▶ Work to do
Edit the Youth Olympics text by writing out everything from "The main roles" down to "has to offer." with "Youth Olympics" changed to "Youth Olympic Games".

The main roles of the Young Ambassadors is to promote the Youth Olympics in their nations and to encourage athletes of their nations to get the most out of the Youth Olympic experience by encouraging them to interact with people from different sports and cultures and to take part in activities and workshops.

A seminar has held from 25 to 28 March 2014 in order to prepare the ambassadors for the Youth Olympics by teaching them about the cultures and activities Nanjing has to offer.

Controversies

Isolation of Nigerian athletes in the Games
Following the 2014 West Africa Ebola outbreak, Chinese officials quarantined and isolated all Nigerian athletes from all sporting facilities despite all testing negative to Ebola before the games. The Nigerian Olympic committee reacted to the discrimination by withdrawing all its athletes from the games.

[Stored entries]
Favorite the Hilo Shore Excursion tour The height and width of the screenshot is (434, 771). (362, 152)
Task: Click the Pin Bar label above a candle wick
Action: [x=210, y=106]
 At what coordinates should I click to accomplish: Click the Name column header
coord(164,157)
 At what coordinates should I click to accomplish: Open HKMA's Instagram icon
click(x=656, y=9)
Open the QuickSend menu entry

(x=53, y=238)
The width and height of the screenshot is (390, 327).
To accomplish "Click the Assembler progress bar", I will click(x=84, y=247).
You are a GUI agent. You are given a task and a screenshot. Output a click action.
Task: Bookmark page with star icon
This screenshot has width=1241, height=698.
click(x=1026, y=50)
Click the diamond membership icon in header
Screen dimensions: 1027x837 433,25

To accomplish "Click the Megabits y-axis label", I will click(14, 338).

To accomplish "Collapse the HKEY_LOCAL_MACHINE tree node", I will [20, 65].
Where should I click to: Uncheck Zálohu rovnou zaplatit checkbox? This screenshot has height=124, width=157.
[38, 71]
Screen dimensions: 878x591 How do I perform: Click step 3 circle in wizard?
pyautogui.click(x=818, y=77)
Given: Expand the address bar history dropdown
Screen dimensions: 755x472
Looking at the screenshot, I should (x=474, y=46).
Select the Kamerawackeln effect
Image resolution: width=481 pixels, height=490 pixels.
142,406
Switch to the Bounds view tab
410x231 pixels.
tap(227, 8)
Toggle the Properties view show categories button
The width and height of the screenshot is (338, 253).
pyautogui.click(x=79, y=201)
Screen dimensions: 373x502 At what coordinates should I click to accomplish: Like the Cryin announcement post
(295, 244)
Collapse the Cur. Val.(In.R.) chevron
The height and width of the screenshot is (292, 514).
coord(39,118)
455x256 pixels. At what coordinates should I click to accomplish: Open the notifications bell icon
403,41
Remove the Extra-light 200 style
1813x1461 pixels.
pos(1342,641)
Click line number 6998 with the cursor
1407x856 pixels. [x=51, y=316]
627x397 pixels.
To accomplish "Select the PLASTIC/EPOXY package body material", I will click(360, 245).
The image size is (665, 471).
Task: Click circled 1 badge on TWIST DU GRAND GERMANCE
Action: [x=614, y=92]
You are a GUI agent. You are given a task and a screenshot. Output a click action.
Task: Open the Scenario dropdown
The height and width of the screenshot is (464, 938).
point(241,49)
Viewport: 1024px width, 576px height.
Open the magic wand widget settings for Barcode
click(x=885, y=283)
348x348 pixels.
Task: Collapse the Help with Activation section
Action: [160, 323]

▶ Written solution
The main roles of the Young Ambassadors is to promote the Youth Olympic Games in their nations and to encourage athletes of their nations to get the most out of the Youth Olympic experience by encouraging them to interact with people from different sports and cultures and to take part in activities and workshops.

A seminar has held from 25 to 28 March 2014 in order to prepare the ambassadors for the Youth Olympic Games by teaching them about the cultures and activities Nanjing has to offer.